═════ SUPPLIED MATERIAL

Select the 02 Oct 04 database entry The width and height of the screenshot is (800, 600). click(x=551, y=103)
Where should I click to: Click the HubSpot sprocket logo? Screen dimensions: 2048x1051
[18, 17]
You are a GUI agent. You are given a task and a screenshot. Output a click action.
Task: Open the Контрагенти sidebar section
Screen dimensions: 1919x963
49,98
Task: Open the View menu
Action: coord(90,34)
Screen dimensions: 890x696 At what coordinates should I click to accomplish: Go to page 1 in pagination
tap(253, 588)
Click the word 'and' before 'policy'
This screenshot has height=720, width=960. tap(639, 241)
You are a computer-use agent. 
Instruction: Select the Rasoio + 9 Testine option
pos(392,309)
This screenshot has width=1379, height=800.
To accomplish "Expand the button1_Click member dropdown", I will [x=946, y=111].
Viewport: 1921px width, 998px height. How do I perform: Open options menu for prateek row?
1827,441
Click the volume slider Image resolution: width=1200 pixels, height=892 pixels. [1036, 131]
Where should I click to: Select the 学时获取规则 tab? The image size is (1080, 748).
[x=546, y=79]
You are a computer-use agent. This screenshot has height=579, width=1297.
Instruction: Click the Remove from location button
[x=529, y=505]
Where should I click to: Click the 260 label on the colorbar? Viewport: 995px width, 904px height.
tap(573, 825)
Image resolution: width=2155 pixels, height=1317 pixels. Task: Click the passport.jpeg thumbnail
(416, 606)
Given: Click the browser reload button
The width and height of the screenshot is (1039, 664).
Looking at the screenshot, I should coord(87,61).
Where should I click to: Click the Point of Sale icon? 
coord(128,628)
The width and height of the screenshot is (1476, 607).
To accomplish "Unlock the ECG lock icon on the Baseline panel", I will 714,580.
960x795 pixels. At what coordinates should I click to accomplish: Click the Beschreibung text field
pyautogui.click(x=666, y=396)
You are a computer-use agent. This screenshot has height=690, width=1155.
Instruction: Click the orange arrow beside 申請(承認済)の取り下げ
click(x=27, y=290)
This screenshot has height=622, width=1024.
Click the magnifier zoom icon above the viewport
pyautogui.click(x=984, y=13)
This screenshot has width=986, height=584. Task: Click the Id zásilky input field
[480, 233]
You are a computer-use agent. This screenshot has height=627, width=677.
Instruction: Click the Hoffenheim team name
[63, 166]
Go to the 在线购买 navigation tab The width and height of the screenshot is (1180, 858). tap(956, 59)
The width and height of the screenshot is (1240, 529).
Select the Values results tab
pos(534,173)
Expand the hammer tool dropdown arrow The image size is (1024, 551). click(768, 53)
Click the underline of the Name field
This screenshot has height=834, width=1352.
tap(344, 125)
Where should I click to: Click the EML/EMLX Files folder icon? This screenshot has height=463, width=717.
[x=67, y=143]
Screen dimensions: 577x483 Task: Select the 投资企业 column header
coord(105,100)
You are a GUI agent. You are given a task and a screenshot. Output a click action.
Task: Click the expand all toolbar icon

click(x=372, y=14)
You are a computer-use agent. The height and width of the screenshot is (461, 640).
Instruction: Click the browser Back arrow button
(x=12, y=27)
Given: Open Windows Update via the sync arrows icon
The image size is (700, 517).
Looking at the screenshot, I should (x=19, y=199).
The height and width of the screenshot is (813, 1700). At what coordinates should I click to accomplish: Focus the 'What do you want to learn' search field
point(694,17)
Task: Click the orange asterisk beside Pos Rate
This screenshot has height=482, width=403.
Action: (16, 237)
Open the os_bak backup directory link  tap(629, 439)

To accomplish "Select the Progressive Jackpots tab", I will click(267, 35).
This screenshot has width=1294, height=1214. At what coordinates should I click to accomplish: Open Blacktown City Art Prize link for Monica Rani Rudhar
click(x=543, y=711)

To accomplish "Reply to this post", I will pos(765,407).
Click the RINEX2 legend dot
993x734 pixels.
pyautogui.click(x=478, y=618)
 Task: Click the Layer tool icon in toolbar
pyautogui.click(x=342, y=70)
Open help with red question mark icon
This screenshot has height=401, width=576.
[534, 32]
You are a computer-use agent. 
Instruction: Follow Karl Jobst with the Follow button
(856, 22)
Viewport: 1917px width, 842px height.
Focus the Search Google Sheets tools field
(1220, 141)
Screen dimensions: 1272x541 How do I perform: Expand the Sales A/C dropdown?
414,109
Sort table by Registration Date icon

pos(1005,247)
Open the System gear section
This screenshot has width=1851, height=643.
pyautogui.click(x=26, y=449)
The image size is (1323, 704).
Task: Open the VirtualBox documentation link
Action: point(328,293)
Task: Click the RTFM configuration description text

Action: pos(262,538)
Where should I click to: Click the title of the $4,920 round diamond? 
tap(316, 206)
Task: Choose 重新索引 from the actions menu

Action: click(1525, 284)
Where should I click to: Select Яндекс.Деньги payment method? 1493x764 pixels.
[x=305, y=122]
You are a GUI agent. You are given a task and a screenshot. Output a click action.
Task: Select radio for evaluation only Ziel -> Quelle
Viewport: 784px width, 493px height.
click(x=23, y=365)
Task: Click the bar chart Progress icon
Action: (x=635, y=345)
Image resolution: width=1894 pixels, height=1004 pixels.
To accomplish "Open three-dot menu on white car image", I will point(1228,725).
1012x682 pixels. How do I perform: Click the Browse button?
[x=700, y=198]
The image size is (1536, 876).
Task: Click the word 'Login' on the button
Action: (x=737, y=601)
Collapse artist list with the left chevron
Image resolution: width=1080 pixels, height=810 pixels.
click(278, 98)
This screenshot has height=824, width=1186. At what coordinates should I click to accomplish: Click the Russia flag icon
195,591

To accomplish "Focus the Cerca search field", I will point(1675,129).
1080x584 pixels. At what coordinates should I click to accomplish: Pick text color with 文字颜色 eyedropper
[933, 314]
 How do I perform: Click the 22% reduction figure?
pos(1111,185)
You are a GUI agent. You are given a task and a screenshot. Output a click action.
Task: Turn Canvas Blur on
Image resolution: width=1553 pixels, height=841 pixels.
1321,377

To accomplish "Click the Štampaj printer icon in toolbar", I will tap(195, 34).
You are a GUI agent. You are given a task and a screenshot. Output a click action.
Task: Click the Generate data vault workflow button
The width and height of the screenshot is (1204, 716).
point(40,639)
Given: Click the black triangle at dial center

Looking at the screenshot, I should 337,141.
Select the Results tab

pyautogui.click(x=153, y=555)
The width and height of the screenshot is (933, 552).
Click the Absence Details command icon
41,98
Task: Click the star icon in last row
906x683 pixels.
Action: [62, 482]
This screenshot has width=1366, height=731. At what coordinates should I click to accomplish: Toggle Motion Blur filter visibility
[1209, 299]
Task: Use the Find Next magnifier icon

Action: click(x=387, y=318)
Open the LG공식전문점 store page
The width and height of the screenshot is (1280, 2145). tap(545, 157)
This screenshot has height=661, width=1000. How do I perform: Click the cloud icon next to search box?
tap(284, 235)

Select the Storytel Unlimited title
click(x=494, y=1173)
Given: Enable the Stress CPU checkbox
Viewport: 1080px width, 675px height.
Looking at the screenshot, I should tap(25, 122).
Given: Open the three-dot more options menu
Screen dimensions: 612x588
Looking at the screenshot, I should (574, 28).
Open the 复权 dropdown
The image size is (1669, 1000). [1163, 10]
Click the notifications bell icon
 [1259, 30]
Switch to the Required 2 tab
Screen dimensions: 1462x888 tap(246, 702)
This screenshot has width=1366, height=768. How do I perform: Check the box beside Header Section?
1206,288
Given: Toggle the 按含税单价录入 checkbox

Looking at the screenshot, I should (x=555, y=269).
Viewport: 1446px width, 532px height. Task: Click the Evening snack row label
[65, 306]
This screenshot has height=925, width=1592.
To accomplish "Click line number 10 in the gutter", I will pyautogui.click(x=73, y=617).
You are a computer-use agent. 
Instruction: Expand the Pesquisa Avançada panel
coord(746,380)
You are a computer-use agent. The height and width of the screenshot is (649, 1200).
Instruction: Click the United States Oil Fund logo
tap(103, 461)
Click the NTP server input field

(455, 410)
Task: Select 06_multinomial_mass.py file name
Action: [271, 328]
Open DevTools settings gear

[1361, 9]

══════════

# PROBLEM STATEMENT:
Repeat only what lies between the first line of the data and the line containing "Click the volume", both of those lines included, exactly as it stands.

# EXERCISE OUTPUT:
Select the 02 Oct 04 database entry The width and height of the screenshot is (800, 600). click(x=551, y=103)
Where should I click to: Click the HubSpot sprocket logo? Screen dimensions: 2048x1051
[18, 17]
You are a GUI agent. You are given a task and a screenshot. Output a click action.
Task: Open the Контрагенти sidebar section
Screen dimensions: 1919x963
49,98
Task: Open the View menu
Action: coord(90,34)
Screen dimensions: 890x696 At what coordinates should I click to accomplish: Go to page 1 in pagination
tap(253, 588)
Click the word 'and' before 'policy'
This screenshot has height=720, width=960. tap(639, 241)
You are a computer-use agent. 
Instruction: Select the Rasoio + 9 Testine option
pos(392,309)
This screenshot has width=1379, height=800.
To accomplish "Expand the button1_Click member dropdown", I will [x=946, y=111].
Viewport: 1921px width, 998px height. How do I perform: Open options menu for prateek row?
1827,441
Click the volume slider Image resolution: width=1200 pixels, height=892 pixels. [1036, 131]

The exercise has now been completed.